[Opening Data shown section]

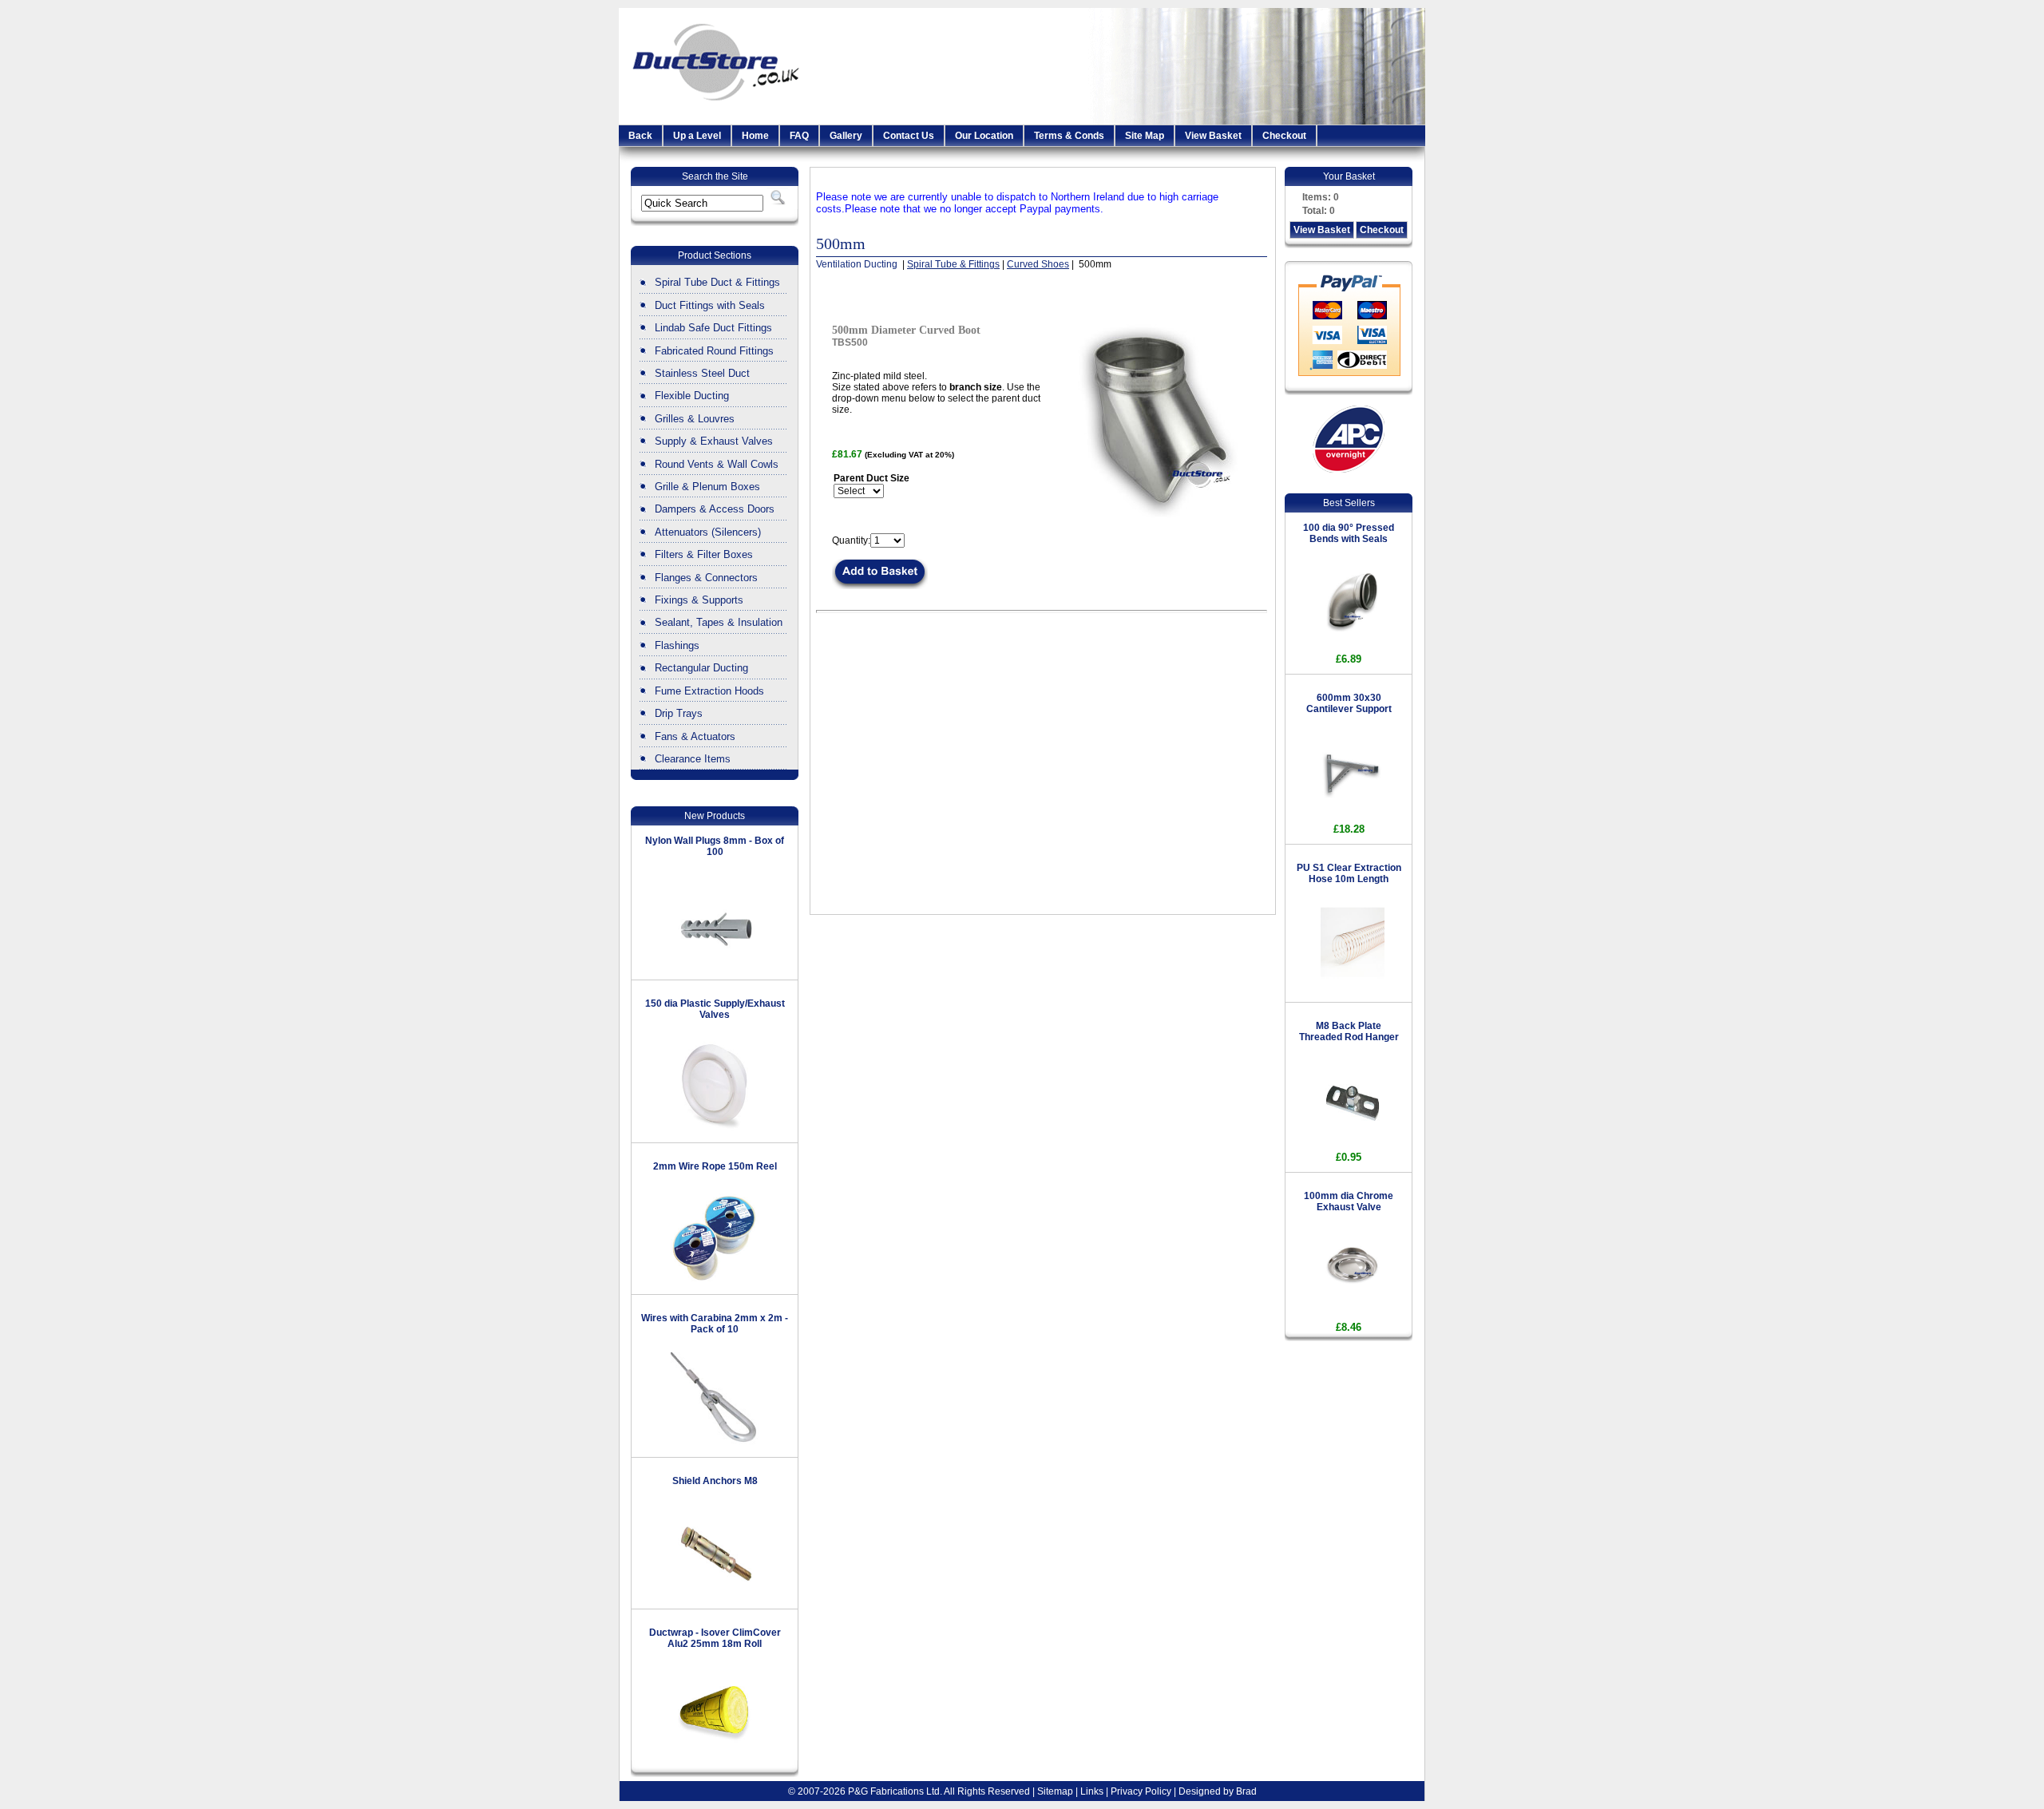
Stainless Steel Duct (702, 373)
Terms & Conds (1069, 135)
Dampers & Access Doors (714, 509)
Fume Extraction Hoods (709, 691)
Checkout (1284, 135)
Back (640, 135)
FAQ (799, 135)
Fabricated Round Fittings (714, 351)
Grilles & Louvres (695, 419)
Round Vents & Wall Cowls (716, 464)
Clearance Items (693, 759)
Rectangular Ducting (701, 668)
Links (1091, 1791)
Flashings (677, 645)
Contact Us (908, 135)
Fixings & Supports (699, 600)
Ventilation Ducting (858, 264)
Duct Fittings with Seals (710, 305)
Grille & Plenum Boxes (707, 487)
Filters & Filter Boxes (704, 554)
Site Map (1144, 135)
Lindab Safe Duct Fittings (713, 328)
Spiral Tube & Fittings (953, 264)
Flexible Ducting (692, 396)
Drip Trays (679, 713)
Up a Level (697, 135)
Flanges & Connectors (706, 578)
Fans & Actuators (695, 736)
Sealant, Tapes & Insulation (718, 622)
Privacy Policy (1141, 1791)
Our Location (984, 135)
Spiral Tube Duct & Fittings (717, 282)
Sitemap (1055, 1791)
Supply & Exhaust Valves (714, 441)
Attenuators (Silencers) (708, 532)
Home (755, 135)
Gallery (846, 135)
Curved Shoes (1038, 264)
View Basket (1213, 135)
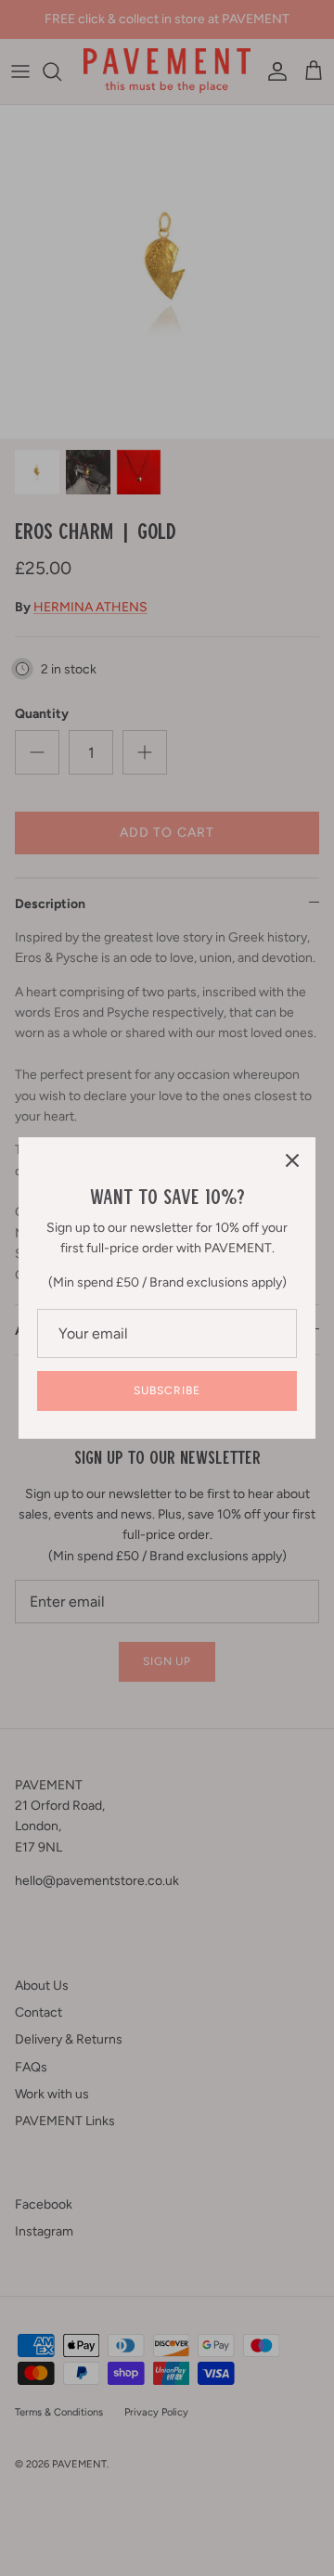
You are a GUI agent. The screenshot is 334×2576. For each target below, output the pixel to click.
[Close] (292, 1160)
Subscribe (167, 1390)
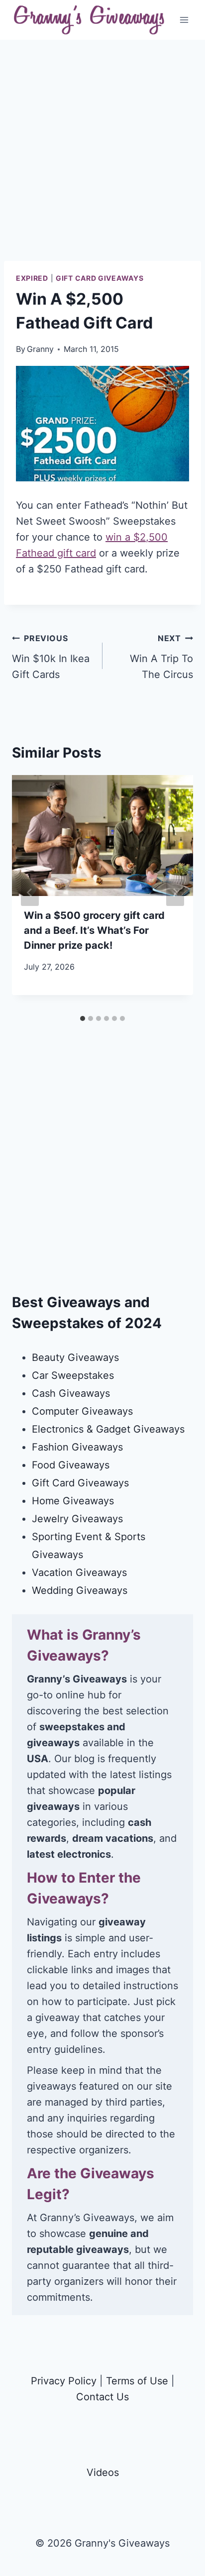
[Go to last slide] (30, 892)
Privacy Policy (64, 2381)
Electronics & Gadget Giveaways (108, 1429)
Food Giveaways (70, 1465)
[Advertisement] (102, 158)
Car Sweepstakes (73, 1375)
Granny (40, 349)
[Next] (175, 892)
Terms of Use (137, 2381)
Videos (103, 2472)
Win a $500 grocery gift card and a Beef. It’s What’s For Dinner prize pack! (94, 930)
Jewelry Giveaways (77, 1519)
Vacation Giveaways (79, 1572)
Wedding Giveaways (79, 1590)
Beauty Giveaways (75, 1357)
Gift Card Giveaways (99, 278)
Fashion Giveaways (77, 1447)
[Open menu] (184, 19)
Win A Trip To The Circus (161, 656)
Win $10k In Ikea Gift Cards (51, 656)
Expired (32, 278)
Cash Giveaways (71, 1393)
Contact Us (102, 2397)
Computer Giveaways (82, 1411)
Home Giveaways (73, 1501)
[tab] (82, 1018)
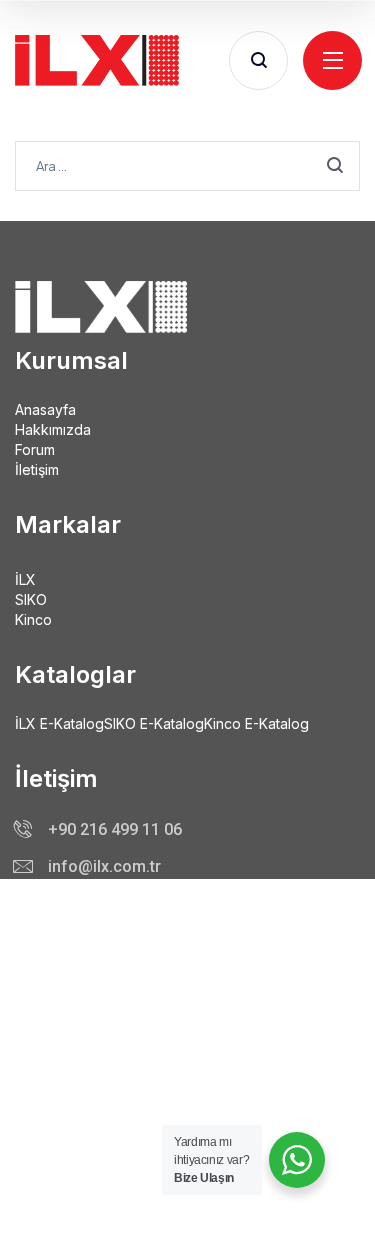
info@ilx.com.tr (104, 866)
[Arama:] (187, 164)
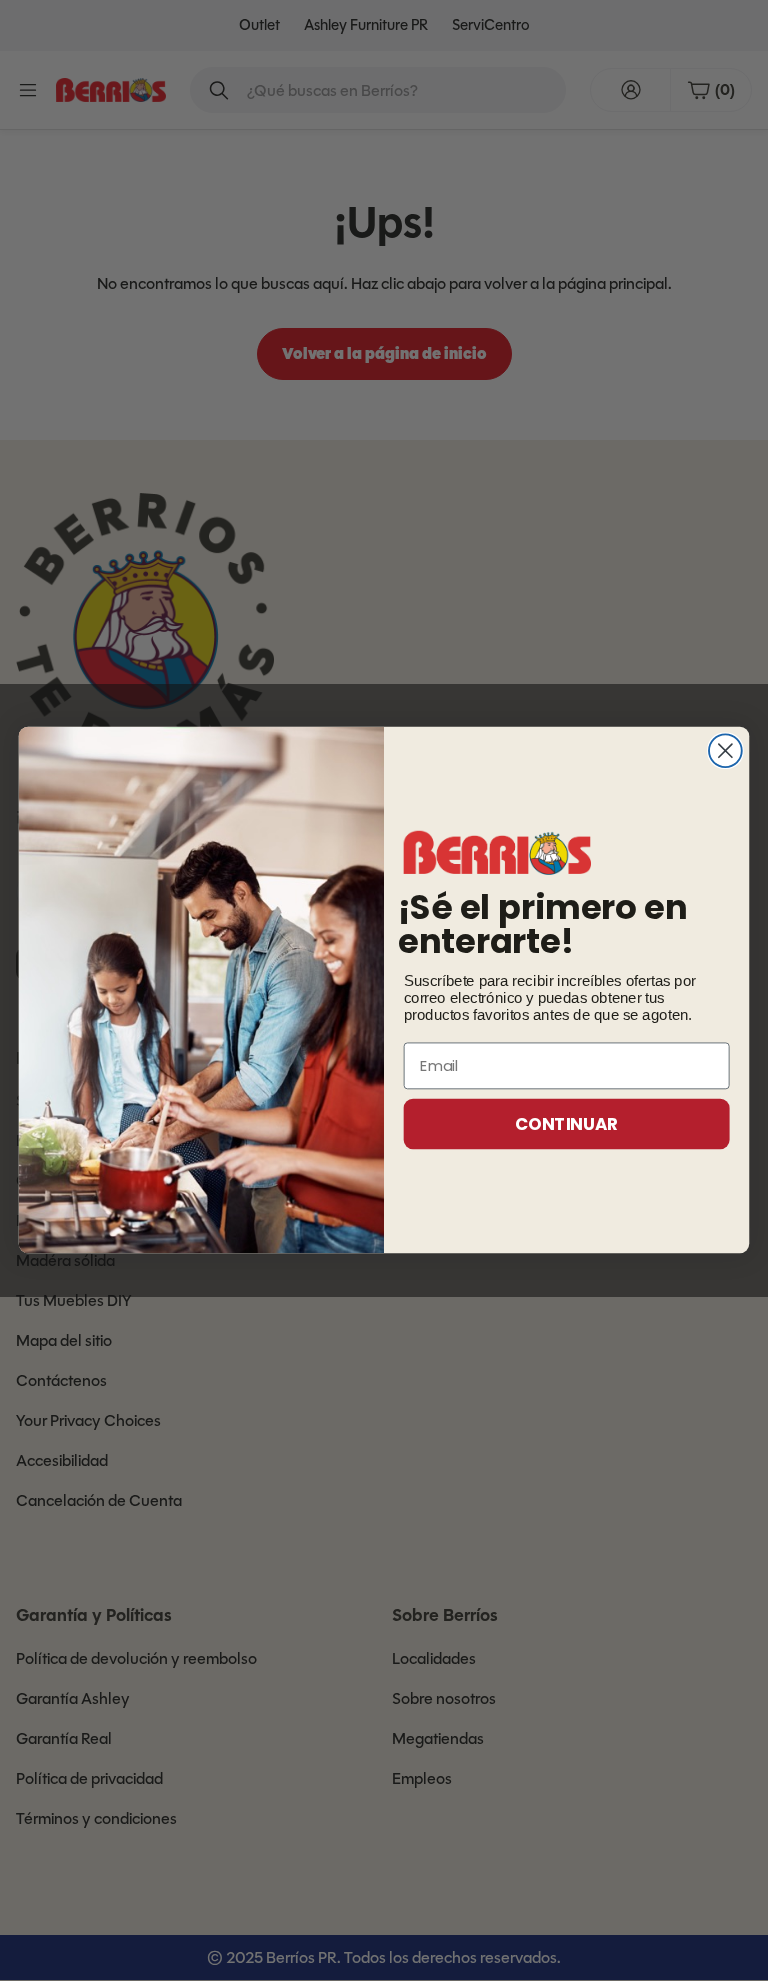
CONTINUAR (566, 1123)
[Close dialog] (725, 751)
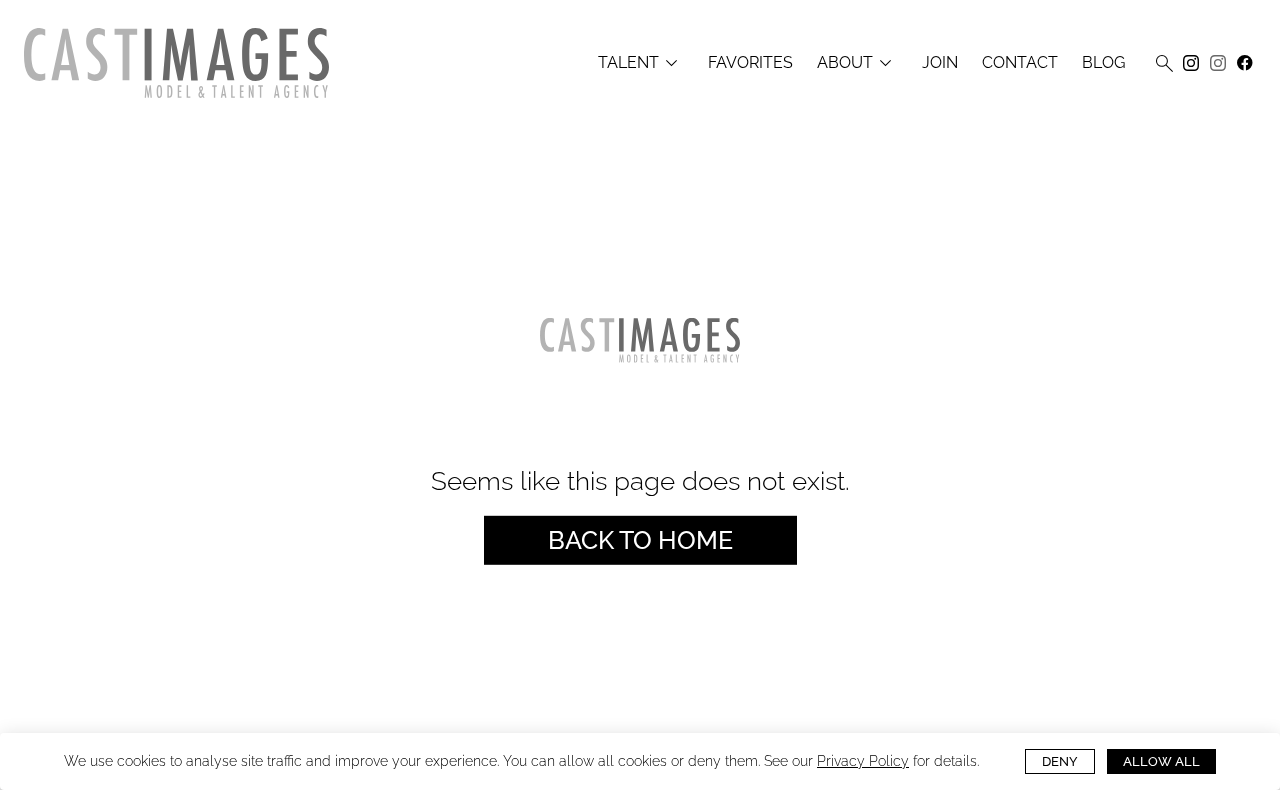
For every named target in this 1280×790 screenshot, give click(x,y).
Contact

[Closing Data shown section]

Work out the number of lines in the listing above that hold the string "screenshot". Reply with that number only.

2